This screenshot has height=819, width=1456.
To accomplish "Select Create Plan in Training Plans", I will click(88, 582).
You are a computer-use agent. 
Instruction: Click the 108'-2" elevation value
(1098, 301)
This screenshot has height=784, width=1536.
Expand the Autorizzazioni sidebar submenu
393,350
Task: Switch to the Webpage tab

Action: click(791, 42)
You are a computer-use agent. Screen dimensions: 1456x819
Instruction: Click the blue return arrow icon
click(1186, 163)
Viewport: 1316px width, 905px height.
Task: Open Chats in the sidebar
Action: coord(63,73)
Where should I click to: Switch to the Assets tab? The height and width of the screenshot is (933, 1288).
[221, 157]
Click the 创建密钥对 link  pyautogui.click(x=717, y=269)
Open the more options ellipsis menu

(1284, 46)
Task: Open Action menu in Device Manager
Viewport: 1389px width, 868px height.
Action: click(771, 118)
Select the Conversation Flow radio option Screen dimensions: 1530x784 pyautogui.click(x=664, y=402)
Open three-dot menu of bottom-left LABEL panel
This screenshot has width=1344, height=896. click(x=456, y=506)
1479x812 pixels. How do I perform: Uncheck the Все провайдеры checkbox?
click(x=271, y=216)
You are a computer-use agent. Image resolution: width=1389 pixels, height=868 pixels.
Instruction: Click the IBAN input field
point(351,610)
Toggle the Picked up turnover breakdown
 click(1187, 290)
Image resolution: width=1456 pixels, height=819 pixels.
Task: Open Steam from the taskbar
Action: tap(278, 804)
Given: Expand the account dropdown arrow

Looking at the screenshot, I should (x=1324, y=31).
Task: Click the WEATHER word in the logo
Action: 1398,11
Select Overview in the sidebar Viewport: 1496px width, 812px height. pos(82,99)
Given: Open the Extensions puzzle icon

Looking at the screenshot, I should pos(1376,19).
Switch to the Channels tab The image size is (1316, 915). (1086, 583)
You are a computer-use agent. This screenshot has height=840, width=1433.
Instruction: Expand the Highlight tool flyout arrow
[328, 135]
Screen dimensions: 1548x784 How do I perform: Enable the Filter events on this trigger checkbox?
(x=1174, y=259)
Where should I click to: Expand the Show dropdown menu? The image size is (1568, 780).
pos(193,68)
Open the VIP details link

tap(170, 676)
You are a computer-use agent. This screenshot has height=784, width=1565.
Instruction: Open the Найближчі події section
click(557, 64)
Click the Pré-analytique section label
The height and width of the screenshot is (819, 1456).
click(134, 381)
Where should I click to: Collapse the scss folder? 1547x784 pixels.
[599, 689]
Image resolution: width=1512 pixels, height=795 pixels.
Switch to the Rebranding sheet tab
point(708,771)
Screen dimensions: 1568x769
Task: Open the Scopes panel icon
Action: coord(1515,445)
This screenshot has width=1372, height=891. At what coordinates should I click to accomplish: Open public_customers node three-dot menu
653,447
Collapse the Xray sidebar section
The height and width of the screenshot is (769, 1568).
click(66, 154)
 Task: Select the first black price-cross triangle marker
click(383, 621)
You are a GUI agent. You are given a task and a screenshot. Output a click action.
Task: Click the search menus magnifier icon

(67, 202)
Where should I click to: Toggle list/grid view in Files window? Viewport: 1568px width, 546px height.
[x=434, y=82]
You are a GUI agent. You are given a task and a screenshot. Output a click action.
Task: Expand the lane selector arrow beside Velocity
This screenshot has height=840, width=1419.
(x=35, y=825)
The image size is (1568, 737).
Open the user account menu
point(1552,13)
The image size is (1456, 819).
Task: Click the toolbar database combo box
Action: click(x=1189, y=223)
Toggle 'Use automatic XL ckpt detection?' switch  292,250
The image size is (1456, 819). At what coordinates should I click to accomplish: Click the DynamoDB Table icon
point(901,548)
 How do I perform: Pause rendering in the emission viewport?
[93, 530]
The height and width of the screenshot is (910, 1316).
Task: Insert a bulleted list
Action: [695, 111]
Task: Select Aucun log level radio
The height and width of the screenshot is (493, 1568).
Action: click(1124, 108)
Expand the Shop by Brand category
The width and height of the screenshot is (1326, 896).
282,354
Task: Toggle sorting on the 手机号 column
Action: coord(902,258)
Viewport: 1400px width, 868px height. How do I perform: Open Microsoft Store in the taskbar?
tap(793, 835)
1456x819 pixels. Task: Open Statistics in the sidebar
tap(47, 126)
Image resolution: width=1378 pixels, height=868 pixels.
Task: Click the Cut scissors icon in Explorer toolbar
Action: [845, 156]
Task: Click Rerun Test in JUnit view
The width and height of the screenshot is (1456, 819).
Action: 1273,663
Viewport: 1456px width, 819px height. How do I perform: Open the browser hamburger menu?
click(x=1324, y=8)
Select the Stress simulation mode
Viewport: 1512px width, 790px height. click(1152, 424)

┄┄┄┄┄┄

• [Task]:
Only the lines above from the one with "Viewport: 1389px width, 868px height." up to and including the one with "Click the Pré-analytique section label" should be repeated, exactly as written.

• [Answer to the exercise]:
Viewport: 1389px width, 868px height.
Action: click(771, 118)
Select the Conversation Flow radio option Screen dimensions: 1530x784 pyautogui.click(x=664, y=402)
Open three-dot menu of bottom-left LABEL panel
This screenshot has width=1344, height=896. click(x=456, y=506)
1479x812 pixels. How do I perform: Uncheck the Все провайдеры checkbox?
click(x=271, y=216)
You are a computer-use agent. Image resolution: width=1389 pixels, height=868 pixels.
Instruction: Click the IBAN input field
point(351,610)
Toggle the Picked up turnover breakdown
 click(1187, 290)
Image resolution: width=1456 pixels, height=819 pixels.
Task: Open Steam from the taskbar
Action: tap(278, 804)
Given: Expand the account dropdown arrow

Looking at the screenshot, I should (x=1324, y=31).
Task: Click the WEATHER word in the logo
Action: 1398,11
Select Overview in the sidebar Viewport: 1496px width, 812px height. pos(82,99)
Given: Open the Extensions puzzle icon

Looking at the screenshot, I should pos(1376,19).
Switch to the Channels tab The image size is (1316, 915). (1086, 583)
You are a computer-use agent. This screenshot has height=840, width=1433.
Instruction: Expand the Highlight tool flyout arrow
[328, 135]
Screen dimensions: 1548x784 How do I perform: Enable the Filter events on this trigger checkbox?
(x=1174, y=259)
Where should I click to: Expand the Show dropdown menu? The image size is (1568, 780).
pos(193,68)
Open the VIP details link

tap(170, 676)
You are a computer-use agent. This screenshot has height=784, width=1565.
Instruction: Open the Найближчі події section
click(557, 64)
Click the Pré-analytique section label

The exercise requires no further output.